Banane

 

Le Cameroun devrait atteindre 500 000 t d'export d'ici 2022

 

Ce volume représentera une part du marché européen qui est actuellement de plus de 6 millions de tonnes.

 

Sur le marché de la banane,  l’avenir s’annonce prometteur à la fois en terme de prix mais surtout en terme de volumes pour les pays africains. Par exemple, la production bananière du Cameroun devrait atteindre 500 000 tonnes(t) d'export d'ici 3 à 5 ans, (soit au plus tard en 2022),  a récemment déclaré Denis Loeillet, responsable de l'Observatoire des marchés du Cirad-Persyst, à l'occasion de la publication du rapport Cyclope 2017 sur les marchés mondiaux des commodités. Le 31e rapport annuel Cyclope est rédigé par 60 spécialistes des matières premières est sous-titré « vent d'Est, vent d'Ouest ».

Si on ajoute le Ghana avec  50 000 à 100 000 t, on sera dans les 5 prochaines années, à plus d'un million de tonnes de ces pays. Ceci représentera une part très importante du marché européen qui est actuellement de plus de 6 millions de tonnes ; la Côte d'Ivoire, qui fait un peu plus de 300 000 t par an, va passer  à plus de 500 000 t exportées dans les 3 à 5 prochaines années.  Le premier pays producteur de cacao dans le monde est depuis 2016 le premier pays africain exportateur de banane, devant le Cameroun (Il vendu plus de 296 000 t  sur le marché international  en 2016, NDLR). La filière, avec six opérateurs, réalise un chiffre d’affaires de FCFA 100 milliards dont 80 à 85% en devises. « Les perspectives africaines sont très bonnes en termes de volumes car on commence à réellement ressentir, depuis la fin de l'année 2016, les extensions de plantations et les investissements pour de nouvelles plantations. On le ressent sur le marché européen. Certes, l'idée est aussi de profiter d'un développement et d'une demande croissante en Afrique, mais il faut noter que tous les nouveaux projets sont orientés, d'abord et avant tout,  vers l'exportation, vers l'UE notamment et un petit peu aussi vers le Maghreb », a ajouté Denis Loeillet.

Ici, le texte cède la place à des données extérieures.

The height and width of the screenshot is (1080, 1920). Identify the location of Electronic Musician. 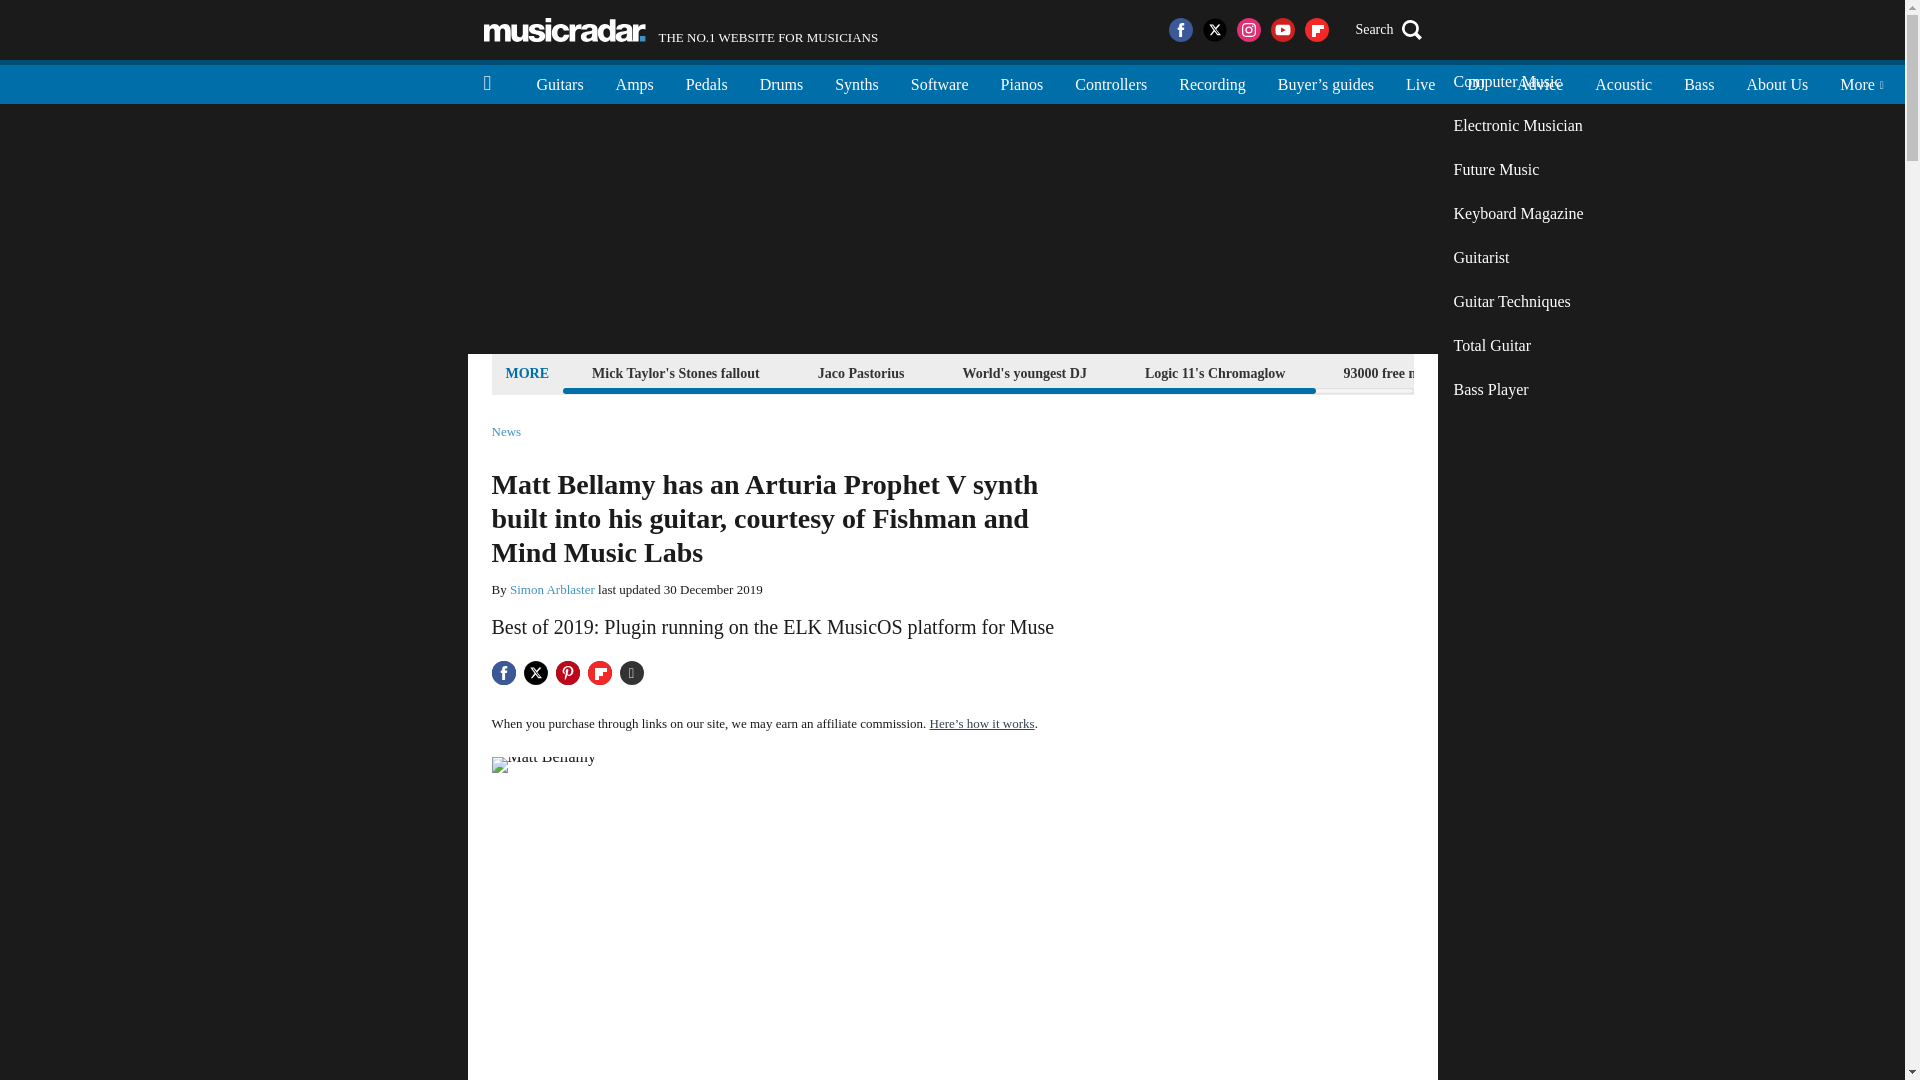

De façon générale, le marché mondial a progressé avec une bonne tendance en termes de demande en 2016. Le marché européen a grimpé de 4 à 5%, avec une banane qui reste le produit le moins cher du rayon fruits et légumes et de très loin. Deuxièmement,  expliquent les observateurs du marché, le rattrapage des nouveaux Etats membres de l'Union européenne (UE) -Roumanie, Hongrie, etc.- qui ont des niveaux de consommation moyens de l'ordre de 4 à 6 kg par habitant et par an, alors que la moyenne européenne est à 12 kg. Localement, la banane est le troisième produit d’exportation du Cameroun derrière le pétrole qui représente plus de 40% des exportations totales du pays, et le bois en grumes ou scié, qui représente environ 15% de l’ensemble des exportations. Son marché de la banane à l'export est majoritairement contrôlé par trois entreprises : La société des plantations du haut Penja (PHP)  qui gère une surface en production de près de 3 000 hectares, la  Cameroon  Development  Cooperation (CDC) l'une des toutes premières entreprises camerounaises et la société Boh plantations limited (BPL). La PHP demeure  la plus grosse entreprise exportatrice Avec  plus 171 000 t de ce fruit exporté l’an dernier,  contre 132 354 tonnes  entre janvier et octobre 2015. En mars 2016, la société dirigée par Armel François et par ailleurs, président par intérim du Groupement inter patronal du Cameroun (Gicam) avait atteint le pic de ses ventes avec  18 160  tonnes de bananes marchandées contre 13 901  durant la même période en 2015.